We doubt we’re the only ones disappointed that Youngstown Mayor-elect John A. McNally chose not to retain Rod Foley as chief of police. By any objective evaluation, Foley has been an exemplary top cop in a city that has long been defined by crime, especially homicides.
After two years and four months at the helm, Foley can point to the progress that has been made to get the drug-dealing gang bangers off the streets — with the active participation of federal and state law enforcement agencies.
The crime statistics tell the story, which Mayor Charles Sammarone contends is due in large part to the strategy developed by Foley, who has been with the department since 1991 and was chief of detectives prior to his promotion.
But despite this stellar record, McNally has chosen to put his stamp on the police department by appointing a retired city police officer, Robin Lees, to succeed Foley.
Lees, who served as head of the vice squad, the Mahoning Valley Crisis Response Team and the Mahoning Valley Law Enforcement Task Force, retired after 33 years’ service.

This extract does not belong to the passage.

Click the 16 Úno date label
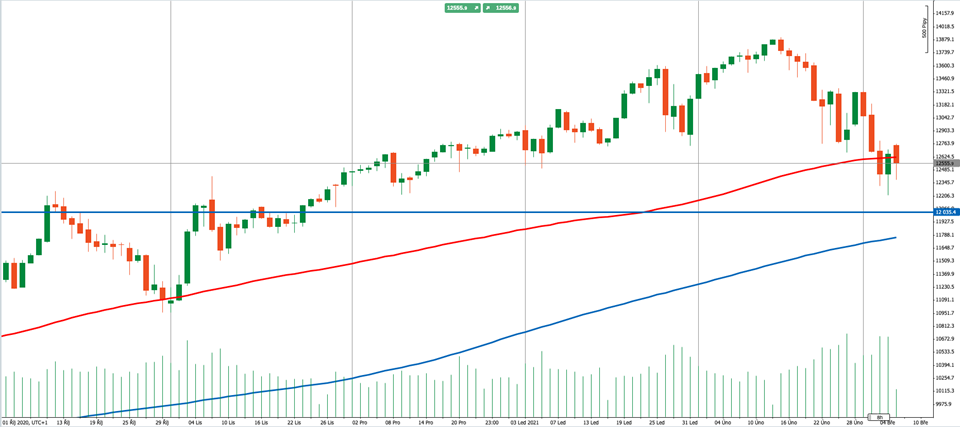 point(790,423)
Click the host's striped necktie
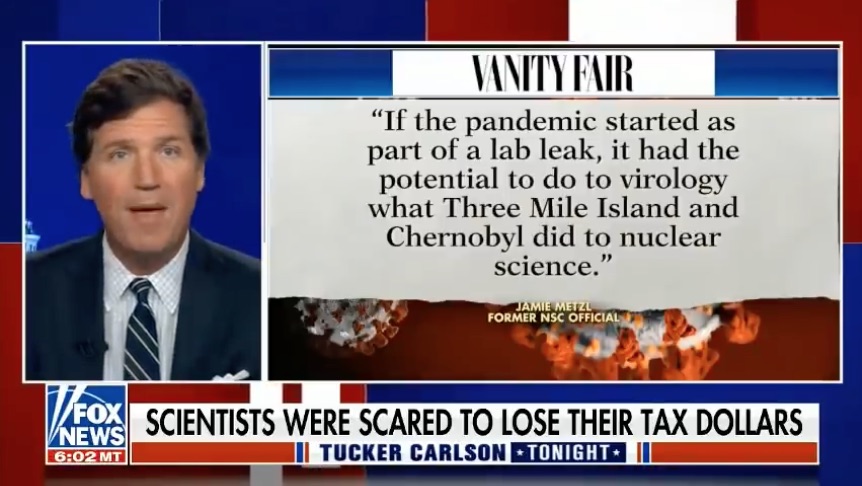This screenshot has width=862, height=486. tap(142, 329)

He was not one of the original applicants for the chief’s job, but was asked by McNally to submit a resume after the mayor-elect found out he was interested.

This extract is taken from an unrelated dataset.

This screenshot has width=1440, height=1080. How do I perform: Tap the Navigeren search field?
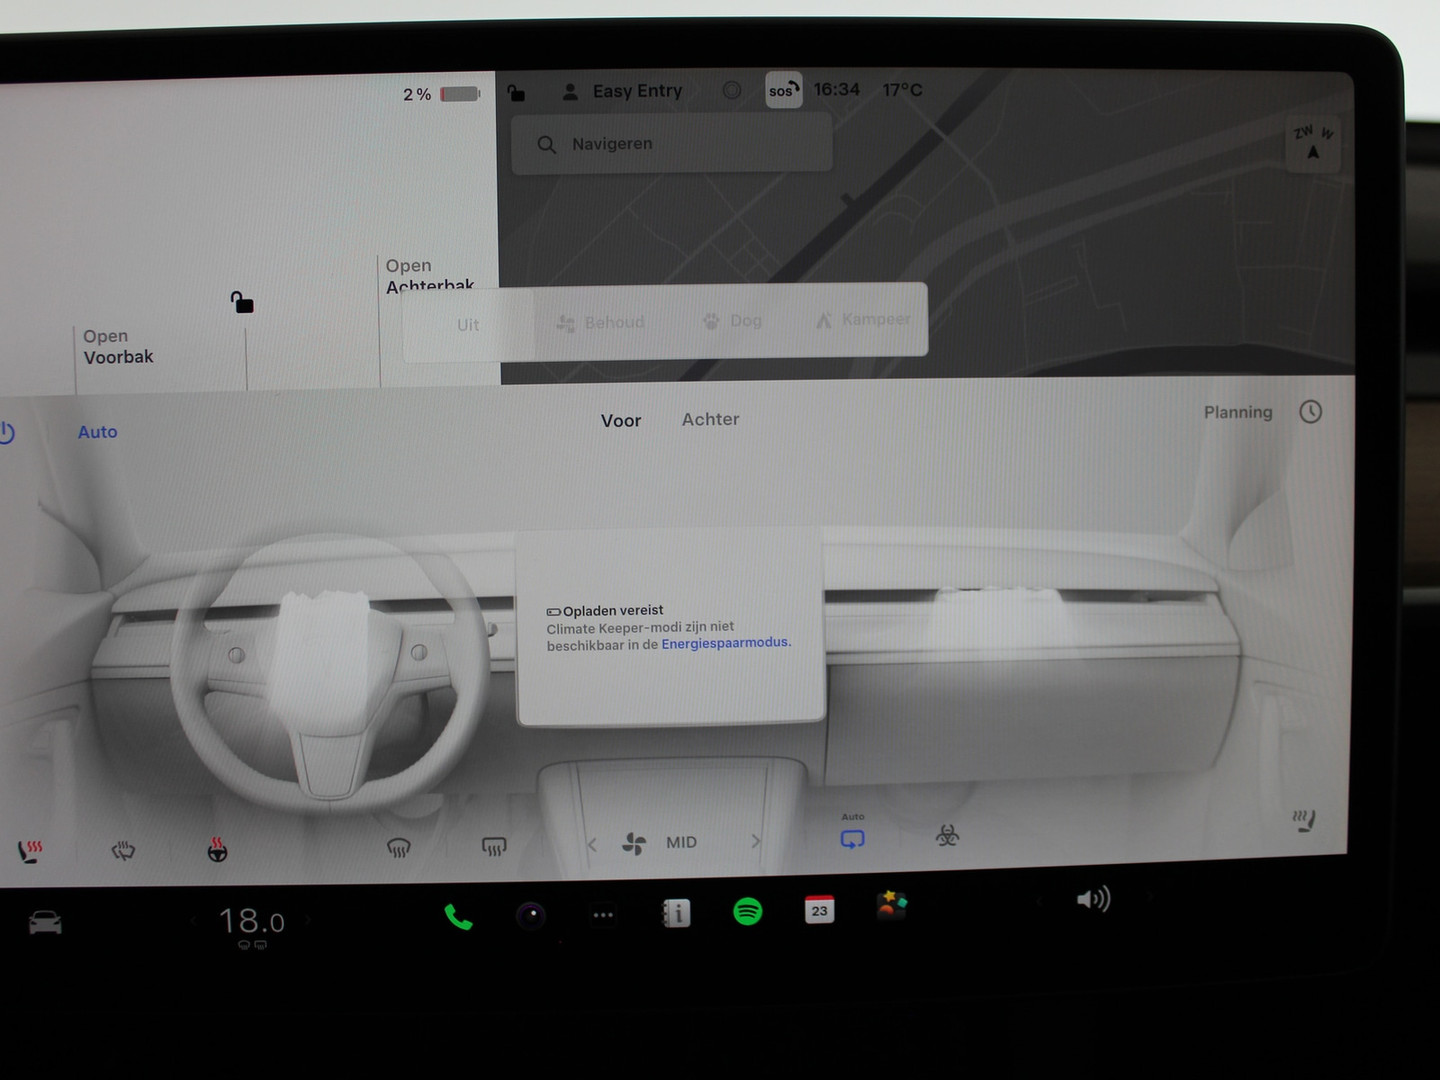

There’s no doubt that Lees has the experience and knowledge to the lead the department, but we would urge him and the new mayor to review the current administration’s anti-crime campaign and adopt the initiatives that are working.
For too long, the city of Youngstown has been defined by its crime rate. One year, in the not too distant past, it had the highest per capita homicide rate in the nation. That became a national story.
Today, however, neighborhoods long held hostage by gun-toting drug dealers, are breathing sighs of relief as the increase in police patrols makes life easier — and safer — for residents.
But the illegal drug trade and the attendant violent crimes are far from eliminated, which means the new police chief, Lees, will have to focus on them.
Lees does have an advantage as he takes over a department hamstrung by the large number of retirements in the patrol division (Foley has added 20 new officers): he has a good working relationship with the press.
He served as the department’s public information officer under Chief Jimmy Hughes and earned high marks for his accessibility and honesty.
We have questioned the need for a PIO in a relatively small department serving a shrinking city. Thus, we would urge the new chief to be his own spokesman. Serving the public interest means dealing with the press — openly and honestly.
Mayor-elect McNally has been around local politics long enough to know that there’s nothing to be gained by shrouding city government in secrecy.
Indeed, outgoing Mayor Sammarone’s decision to install GPS tracking on 330 city-owned vehicles is the kind of transparency the public expects from government.